> **Work order**: The answer should be every line below, repeated exactly, with the images left out.

> **Data**:

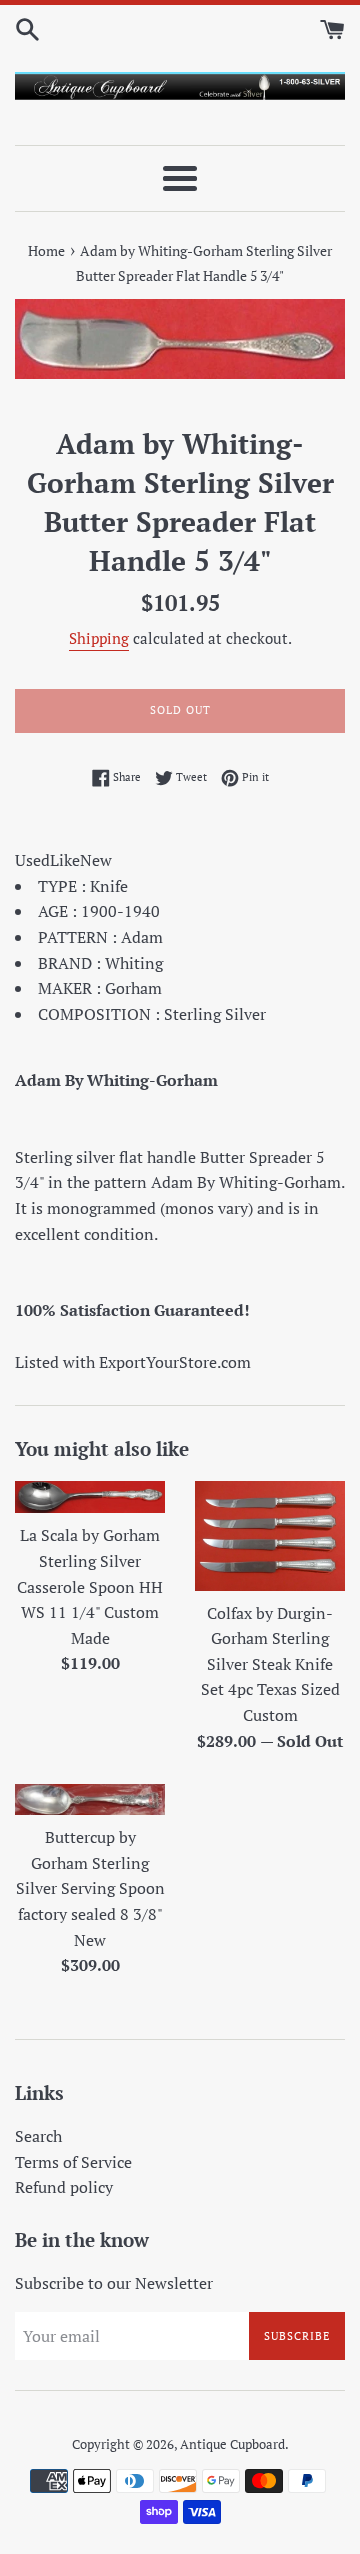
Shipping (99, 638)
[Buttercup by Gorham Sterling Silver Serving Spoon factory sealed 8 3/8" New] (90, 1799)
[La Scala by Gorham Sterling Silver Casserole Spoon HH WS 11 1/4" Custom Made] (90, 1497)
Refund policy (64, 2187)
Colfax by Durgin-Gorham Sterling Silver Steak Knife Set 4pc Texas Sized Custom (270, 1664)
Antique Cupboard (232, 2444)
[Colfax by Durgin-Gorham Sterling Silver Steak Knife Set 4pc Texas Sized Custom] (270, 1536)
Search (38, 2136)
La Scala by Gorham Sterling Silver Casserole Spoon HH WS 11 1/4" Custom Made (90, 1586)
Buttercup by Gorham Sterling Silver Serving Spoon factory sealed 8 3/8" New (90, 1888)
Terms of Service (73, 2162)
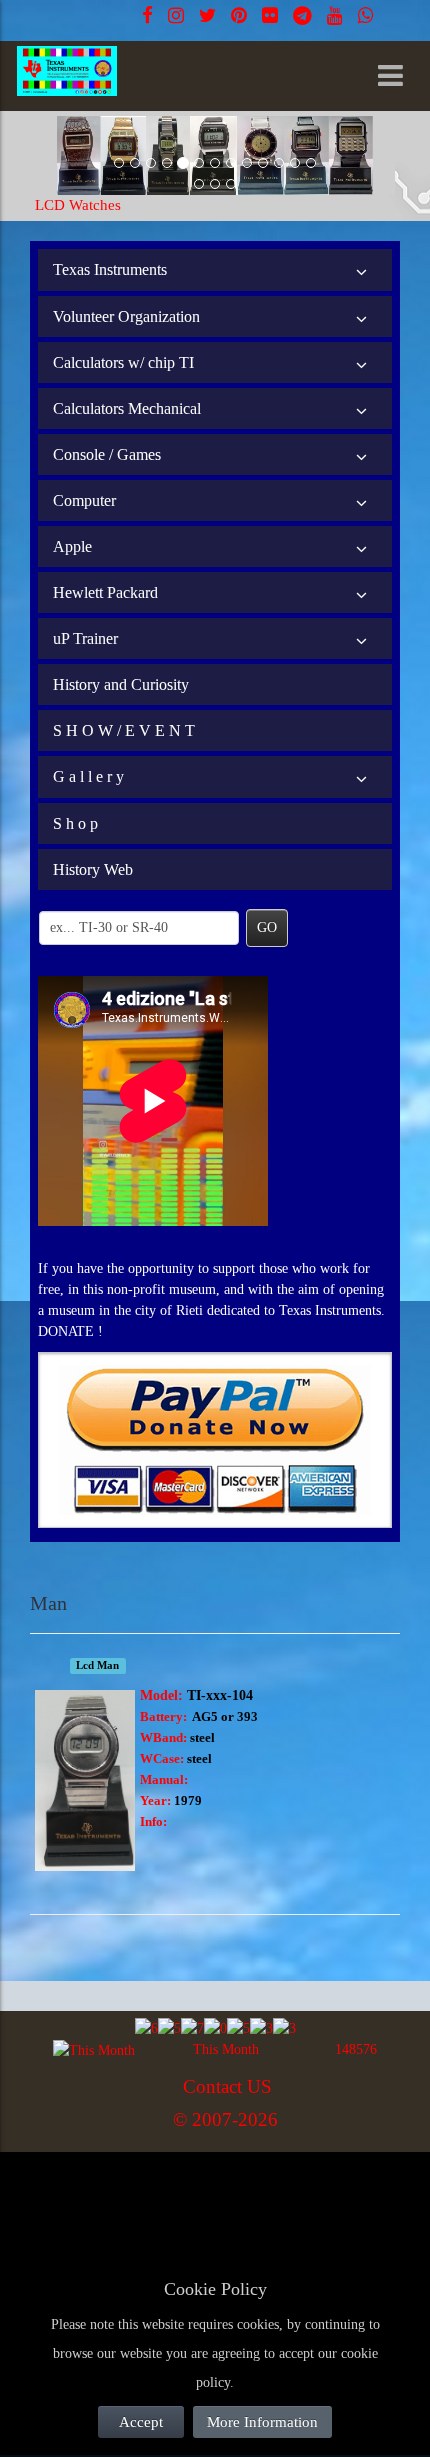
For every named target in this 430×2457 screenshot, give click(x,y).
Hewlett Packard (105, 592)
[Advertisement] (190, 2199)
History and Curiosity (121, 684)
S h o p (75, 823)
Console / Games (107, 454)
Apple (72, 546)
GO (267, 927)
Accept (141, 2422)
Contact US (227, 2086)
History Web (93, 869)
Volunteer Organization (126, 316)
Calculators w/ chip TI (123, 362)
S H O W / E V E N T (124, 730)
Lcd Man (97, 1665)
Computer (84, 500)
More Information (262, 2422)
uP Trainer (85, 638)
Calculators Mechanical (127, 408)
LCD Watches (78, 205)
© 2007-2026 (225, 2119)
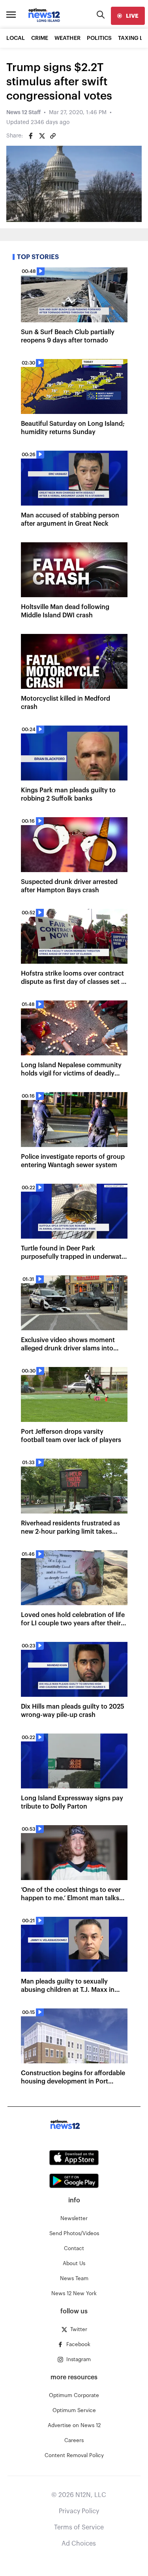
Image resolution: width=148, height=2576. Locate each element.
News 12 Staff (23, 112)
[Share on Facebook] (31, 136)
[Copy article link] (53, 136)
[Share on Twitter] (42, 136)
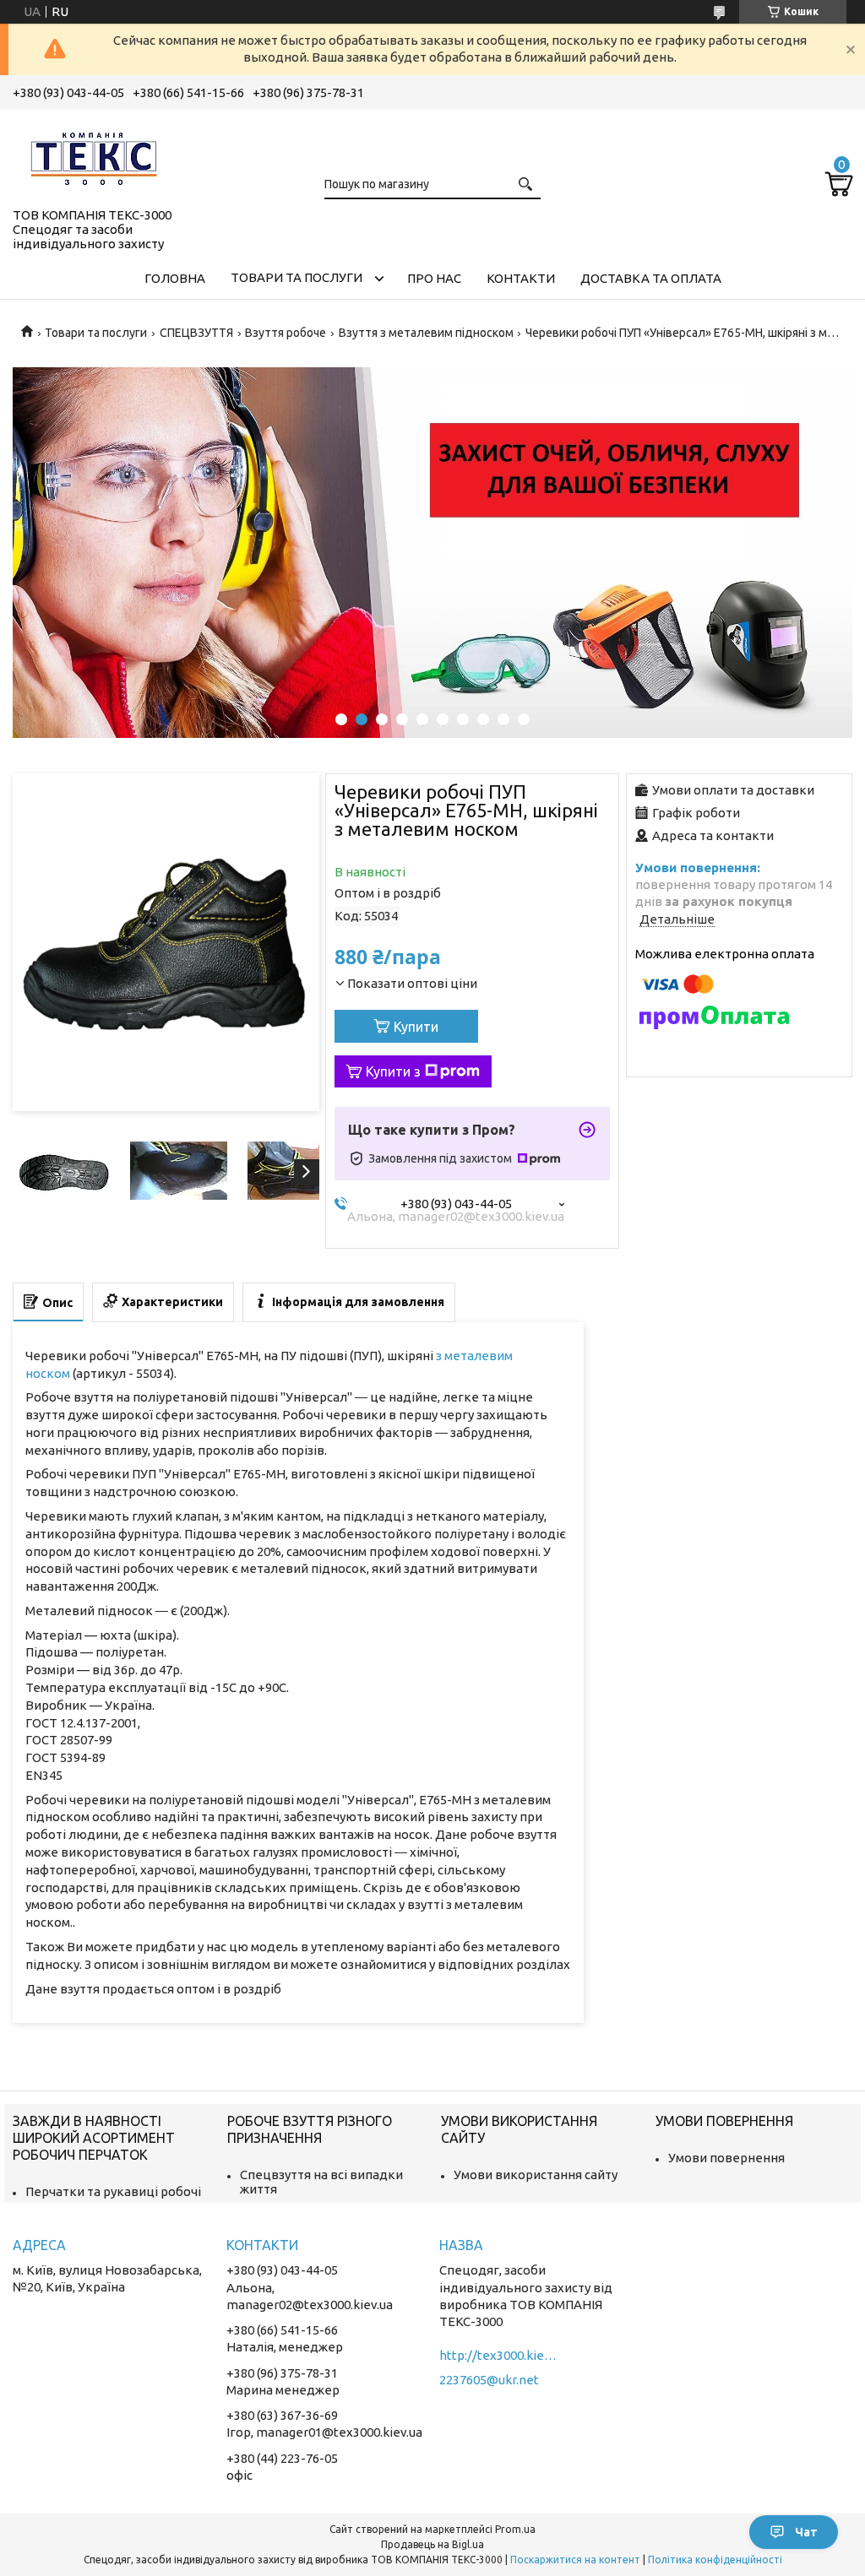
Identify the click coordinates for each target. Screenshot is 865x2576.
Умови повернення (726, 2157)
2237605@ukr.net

> **Result of this task**:
Shipping (99, 638)
[Buttercup by Gorham Sterling Silver Serving Spoon factory sealed 8 3/8" New] (90, 1799)
[La Scala by Gorham Sterling Silver Casserole Spoon HH WS 11 1/4" Custom Made] (90, 1497)
Refund policy (64, 2187)
Colfax by Durgin-Gorham Sterling Silver Steak Knife Set 4pc Texas Sized Custom (270, 1664)
Antique Cupboard (232, 2444)
[Colfax by Durgin-Gorham Sterling Silver Steak Knife Set 4pc Texas Sized Custom] (270, 1536)
Search (38, 2136)
La Scala by Gorham Sterling Silver Casserole Spoon HH WS 11 1/4" Custom Made (90, 1586)
Buttercup by Gorham Sterling Silver Serving Spoon factory sealed 8 3/8" New (90, 1888)
Terms of Service (73, 2162)
For every named target in this 430×2457 screenshot, give click(x,y).
Hewlett Packard (105, 592)
[Advertisement] (190, 2199)
History and Curiosity (121, 684)
S h o p (75, 823)
Console / Games (107, 454)
Apple (72, 546)
GO (267, 927)
Accept (141, 2422)
Contact US (227, 2086)
History Web (93, 869)
Volunteer Organization (126, 316)
Calculators w/ chip TI (123, 362)
S H O W / E V E N T (124, 730)
Lcd Man (97, 1665)
Computer (84, 500)
More Information (262, 2422)
uP Trainer (85, 638)
Calculators Mechanical (127, 408)
LCD Watches (78, 205)
© 2007-2026 (225, 2119)
Image resolution: width=148, height=2576. Locate each element.
News 12 Staff (23, 112)
[Share on Facebook] (31, 136)
[Copy article link] (53, 136)
[Share on Twitter] (42, 136)
Identify the click coordinates for each target. Screenshot is 865x2576.
Умови повернення (726, 2157)
2237605@ukr.net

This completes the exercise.